En 2004, inspiré par le Sanctuaire des chats et par Habitat 67, l’œuvre architecturale de Moshe Safdie, Brian Jungen créait Habitat 04 : Cité radieuse des chats, dans une galerie d’art contemporain de l’ancienne fonderie Darling (Vieux-Montréal). Pendant toute la durée de l’exposition, conçue comme un service de soutien à la Société pour la prévention de la cruauté envers les animaux (SPCA), l’artiste s’efforçait, en collaboration avec cet organisme, de trouver un foyer pour des chats abandonnés. L’espace central d’Habitat 04 déployait discrètement de minuscules caméras de surveillance filmant les activités félines, transmises sur des écrans dans le restaurant adjacent et dans la petite galerie « en coulisses ». L’idée semblait inoffensive, s’agissant d’observer les chats dans leur sculptural intérieur, et en même temps sinistre, en tant que reproduction de systèmes d’oppression et de surveillance. L’œuvre recevait simultanément deux interprétations : utopie expérimentale, d’une part, et exemple de contrôle social – une prison dont les détenus ne sont pas conscients de leur captivité –, d’autre part.
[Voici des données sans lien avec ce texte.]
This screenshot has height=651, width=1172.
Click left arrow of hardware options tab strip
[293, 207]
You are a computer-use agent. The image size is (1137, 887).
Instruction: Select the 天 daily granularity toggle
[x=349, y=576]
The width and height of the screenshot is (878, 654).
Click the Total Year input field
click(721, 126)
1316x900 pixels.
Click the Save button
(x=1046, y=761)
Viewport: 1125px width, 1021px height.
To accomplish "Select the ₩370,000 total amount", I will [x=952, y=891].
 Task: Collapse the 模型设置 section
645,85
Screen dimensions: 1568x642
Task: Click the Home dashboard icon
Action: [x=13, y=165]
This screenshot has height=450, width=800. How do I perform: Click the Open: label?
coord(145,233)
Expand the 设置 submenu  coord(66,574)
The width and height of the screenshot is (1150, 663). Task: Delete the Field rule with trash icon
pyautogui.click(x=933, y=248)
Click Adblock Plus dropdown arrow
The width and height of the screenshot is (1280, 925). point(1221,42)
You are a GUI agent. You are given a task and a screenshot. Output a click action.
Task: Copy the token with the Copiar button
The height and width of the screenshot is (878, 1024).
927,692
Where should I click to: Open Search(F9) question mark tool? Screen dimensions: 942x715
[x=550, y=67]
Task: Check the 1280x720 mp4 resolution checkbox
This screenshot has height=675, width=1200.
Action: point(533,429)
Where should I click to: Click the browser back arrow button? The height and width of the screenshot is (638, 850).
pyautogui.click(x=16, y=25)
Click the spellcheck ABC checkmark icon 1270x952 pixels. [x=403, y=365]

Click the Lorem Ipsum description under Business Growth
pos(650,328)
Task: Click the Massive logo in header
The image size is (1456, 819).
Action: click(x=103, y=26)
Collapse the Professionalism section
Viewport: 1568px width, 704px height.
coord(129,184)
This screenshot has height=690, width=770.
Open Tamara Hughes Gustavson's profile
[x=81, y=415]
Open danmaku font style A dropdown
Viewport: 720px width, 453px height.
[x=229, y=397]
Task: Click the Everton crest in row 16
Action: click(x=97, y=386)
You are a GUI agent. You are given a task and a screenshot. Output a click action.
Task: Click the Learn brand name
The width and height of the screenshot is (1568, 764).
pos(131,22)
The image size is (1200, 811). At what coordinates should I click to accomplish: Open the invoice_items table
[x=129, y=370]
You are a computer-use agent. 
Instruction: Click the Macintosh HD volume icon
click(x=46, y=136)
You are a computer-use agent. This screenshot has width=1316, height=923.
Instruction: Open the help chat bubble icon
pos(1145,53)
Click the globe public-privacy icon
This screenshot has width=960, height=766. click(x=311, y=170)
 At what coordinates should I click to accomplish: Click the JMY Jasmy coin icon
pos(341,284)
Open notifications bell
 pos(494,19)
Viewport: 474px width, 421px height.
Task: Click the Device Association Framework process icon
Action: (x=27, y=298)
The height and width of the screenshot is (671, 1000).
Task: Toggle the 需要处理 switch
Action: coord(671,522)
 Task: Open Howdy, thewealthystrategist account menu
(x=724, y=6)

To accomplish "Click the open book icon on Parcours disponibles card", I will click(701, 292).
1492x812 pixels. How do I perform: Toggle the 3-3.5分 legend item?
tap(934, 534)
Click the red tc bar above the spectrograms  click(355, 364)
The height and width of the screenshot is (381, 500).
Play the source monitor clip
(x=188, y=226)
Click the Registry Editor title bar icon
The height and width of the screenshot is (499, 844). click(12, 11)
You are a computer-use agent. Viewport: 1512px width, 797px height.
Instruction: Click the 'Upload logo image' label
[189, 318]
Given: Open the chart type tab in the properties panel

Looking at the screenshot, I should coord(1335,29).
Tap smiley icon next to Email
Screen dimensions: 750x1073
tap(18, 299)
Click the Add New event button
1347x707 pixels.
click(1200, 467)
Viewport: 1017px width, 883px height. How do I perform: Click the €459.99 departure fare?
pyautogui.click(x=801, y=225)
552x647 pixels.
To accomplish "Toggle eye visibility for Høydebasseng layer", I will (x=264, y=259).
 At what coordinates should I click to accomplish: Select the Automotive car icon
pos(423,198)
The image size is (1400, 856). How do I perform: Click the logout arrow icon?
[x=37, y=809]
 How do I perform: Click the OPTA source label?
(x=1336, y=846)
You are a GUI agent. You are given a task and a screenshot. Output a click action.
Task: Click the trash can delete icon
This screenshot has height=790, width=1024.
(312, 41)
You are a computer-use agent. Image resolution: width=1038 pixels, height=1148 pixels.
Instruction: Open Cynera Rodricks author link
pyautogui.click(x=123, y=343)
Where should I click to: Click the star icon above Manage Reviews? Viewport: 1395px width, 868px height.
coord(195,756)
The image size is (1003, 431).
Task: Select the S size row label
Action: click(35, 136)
Dans la mesure où les sculptures de la colline du Parlement commémorent toutes un aspect de l’identité ou de l’histoire canadiennes, le Sanctuaire et ses résidents pouvaient illustrer le caractère démocratique de notre société et en donner une image favorable : humaine, tolérante et généreuse. On ne peut en dire autant d’Habitat 04, un monument d’une autre nature, qui se faisait l’écho de cet optimisme libéral aussi bien que des forces plus obscures qui sous-tendent l’État contemporain.